Seiring berjalannya waktu, pada tahun 1970-an, Borondong Ma Erah semakin dikenal luas, baik di desa maupun di luar kecamatan. Banyak orang yang memesannya untuk acara hajatan, oleh-oleh, atau dijual kembali di warung-warung. Popularitas borondong terus meningkat hingga awal 1980-an, ketika Ma Erah mulai menambah jumlah pekerja menjadi lima orang dari lingkungan sekitarnya. Kini, usaha borondongnya telah berkembang dengan melibatkan 10 pekerja, termasuk anggota keluarganya.

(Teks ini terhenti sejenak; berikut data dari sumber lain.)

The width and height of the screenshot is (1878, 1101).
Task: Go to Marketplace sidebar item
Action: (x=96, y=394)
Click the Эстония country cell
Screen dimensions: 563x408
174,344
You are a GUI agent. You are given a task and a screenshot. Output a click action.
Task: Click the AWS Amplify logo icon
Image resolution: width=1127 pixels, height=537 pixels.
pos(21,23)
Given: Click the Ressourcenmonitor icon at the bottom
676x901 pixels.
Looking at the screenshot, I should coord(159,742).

Borondong Ma Erah dan Rekor MURI

Puncak pencapaian Borondong Ma Erah terjadi pada 14 Mei 2004, ketika borondong ini berhasil memecahkan rekor MURI (Museum Rekor Indonesia) dengan membuat replika Gedung Sate dari borondong. Dalam prosesnya, digunakan:

  • 2 ton gabah ketan
  • 800 kg gula merah
  • 500 kg gula putih
  • 10 meter kubik kayu bakar

Borondong-borondong ini dibentuk dengan ukuran 10 cm × 20 cm × 2 cm, kemudian disusun dengan rapi hingga menyerupai bentuk Gedung Sate yang megah. Acara pemecahan rekor ini merupakan hasil kerja sama antara Bandung Chef Association dan Dinas Indag Agro, serta diselenggarakan di Mall Istana Plaza, Bandung. Proses pembuatan replika Gedung Sate ini dikerjakan oleh mahasiswa dan mahasiswi dari Ariyanti Bandung.

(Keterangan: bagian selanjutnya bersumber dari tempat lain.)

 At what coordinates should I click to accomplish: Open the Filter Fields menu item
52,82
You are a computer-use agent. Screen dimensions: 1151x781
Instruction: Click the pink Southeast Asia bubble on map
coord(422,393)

Acara tersebut juga dihadiri oleh Presiden BEA, serta dibuka secara resmi oleh Menteri Pemberdayaan Perempuan Republik Indonesia, yang melakukan simbolis pemotongan untaian borondong. Penghargaan MURI pun diberikan kepada Ma Erah, disaksikan langsung oleh Camat Kecamatan Ibun dan Kepala Desa Laksana, serta diliput oleh berbagai surat kabar dan stasiun televisi nasional.


Perhatian Media dan Bantuan Pemerintah

Setelah mendapatkan penghargaan MURI, rumah produksi Ma Erah sering menjadi sorotan media. Beberapa stasiun televisi seperti Asal Usul dan Si Gudul pernah meliput usaha borondong ini. Tak hanya itu, banyak mahasiswa dan mahasiswi yang menjadikan borondong sebagai bahan penelitian dalam tugas akhir atau skripsi mereka.


Pada tahun 2013, usaha Borondong Ma Erah mendapat bantuan dari PT. Pertamina berupa mesin sangrai (pengering) dan oven untuk meningkatkan produksi. Bantuan ini sangat berarti, tetapi di sisi lain, metode tradisional juga tetap harus dipertahankan agar generasi mendatang bisa melihat langsung bagaimana borondong dibuat secara manual.


Dengan semakin berkembangnya usaha borondong, diharapkan makanan khas ini tetap lestari dan semakin dikenal sebagai bagian dari kekayaan kuliner tradisional Pasundan.